Thursday, August 20, 2009

This is for Willa :o)

I thought that I was safe. I thought that I had taken all the necessary precautions in order to be able to take a Chloe-free shower. I made sure an entertaining, yet educational episode of "Sesame Street" was on the television. She had an array of fun books and favorite stuffed animals all around to distract her. She just had a snack and was finishing up her drink. Surely, I could take a 7 to 10 minute shower without interruption.

As I enjoyed the silence from the living room, I looked out the window from the shower at the beautiful blue sky. Aaah, how peaceful. As I successfully finished rinsing out the conditioner from my hair, I was in the home stretch. One last step--slather on the body wash, quickly rinse it off, hop out of the shower and dive into my towel and robe.
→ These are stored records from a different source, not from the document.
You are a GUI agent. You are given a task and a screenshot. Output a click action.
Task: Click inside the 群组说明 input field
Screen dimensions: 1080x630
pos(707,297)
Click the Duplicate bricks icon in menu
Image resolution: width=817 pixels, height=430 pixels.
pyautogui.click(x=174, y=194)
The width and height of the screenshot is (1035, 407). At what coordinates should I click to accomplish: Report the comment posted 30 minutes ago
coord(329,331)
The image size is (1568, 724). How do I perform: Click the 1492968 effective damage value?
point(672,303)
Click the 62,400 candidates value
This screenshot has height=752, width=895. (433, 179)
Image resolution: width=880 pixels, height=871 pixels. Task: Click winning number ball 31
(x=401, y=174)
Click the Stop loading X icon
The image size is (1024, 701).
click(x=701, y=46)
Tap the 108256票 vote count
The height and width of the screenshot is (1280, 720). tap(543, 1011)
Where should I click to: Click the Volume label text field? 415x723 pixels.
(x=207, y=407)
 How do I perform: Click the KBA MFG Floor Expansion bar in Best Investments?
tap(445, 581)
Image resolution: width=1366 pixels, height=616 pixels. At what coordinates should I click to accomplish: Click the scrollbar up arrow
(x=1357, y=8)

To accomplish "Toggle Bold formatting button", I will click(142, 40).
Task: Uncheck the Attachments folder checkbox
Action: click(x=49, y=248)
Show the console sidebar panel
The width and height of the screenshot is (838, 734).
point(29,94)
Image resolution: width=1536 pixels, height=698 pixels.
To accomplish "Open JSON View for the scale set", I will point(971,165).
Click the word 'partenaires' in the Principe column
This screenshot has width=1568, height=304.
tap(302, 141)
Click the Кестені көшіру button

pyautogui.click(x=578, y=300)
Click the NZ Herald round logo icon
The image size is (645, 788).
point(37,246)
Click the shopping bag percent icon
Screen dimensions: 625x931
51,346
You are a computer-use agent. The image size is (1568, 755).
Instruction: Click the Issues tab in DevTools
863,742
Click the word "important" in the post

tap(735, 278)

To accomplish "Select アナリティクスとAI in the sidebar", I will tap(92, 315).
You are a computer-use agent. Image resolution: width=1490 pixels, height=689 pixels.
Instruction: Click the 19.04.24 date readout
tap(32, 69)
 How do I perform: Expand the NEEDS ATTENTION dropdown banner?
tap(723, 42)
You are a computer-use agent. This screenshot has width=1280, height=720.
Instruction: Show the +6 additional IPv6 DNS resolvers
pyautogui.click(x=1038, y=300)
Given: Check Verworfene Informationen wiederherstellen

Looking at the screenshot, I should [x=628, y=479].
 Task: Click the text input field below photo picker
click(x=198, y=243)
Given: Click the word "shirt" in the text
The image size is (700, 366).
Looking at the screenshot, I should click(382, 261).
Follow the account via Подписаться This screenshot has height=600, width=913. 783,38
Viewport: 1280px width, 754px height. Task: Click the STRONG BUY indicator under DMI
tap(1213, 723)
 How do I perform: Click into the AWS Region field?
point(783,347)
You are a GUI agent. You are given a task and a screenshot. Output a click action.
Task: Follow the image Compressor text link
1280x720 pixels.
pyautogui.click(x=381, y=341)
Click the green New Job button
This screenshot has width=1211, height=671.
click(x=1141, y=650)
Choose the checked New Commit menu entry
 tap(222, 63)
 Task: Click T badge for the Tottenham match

I was so close. So close. When I reached for my faithful puff and my bottle of imitation Caress body wash, I heard the little voice. I froze.

Suddenly, the shower curtain violently flew open a la "Psycho" and I looked down to the bathroom floor in front of me. There stood my silly little daughter, sans clothing, and repeatedly saying, "I take shower! I get in shower!!" She wouldn't take "no" for an answer as I cried, "But I'm almost done! Chloe, I'm almost done!"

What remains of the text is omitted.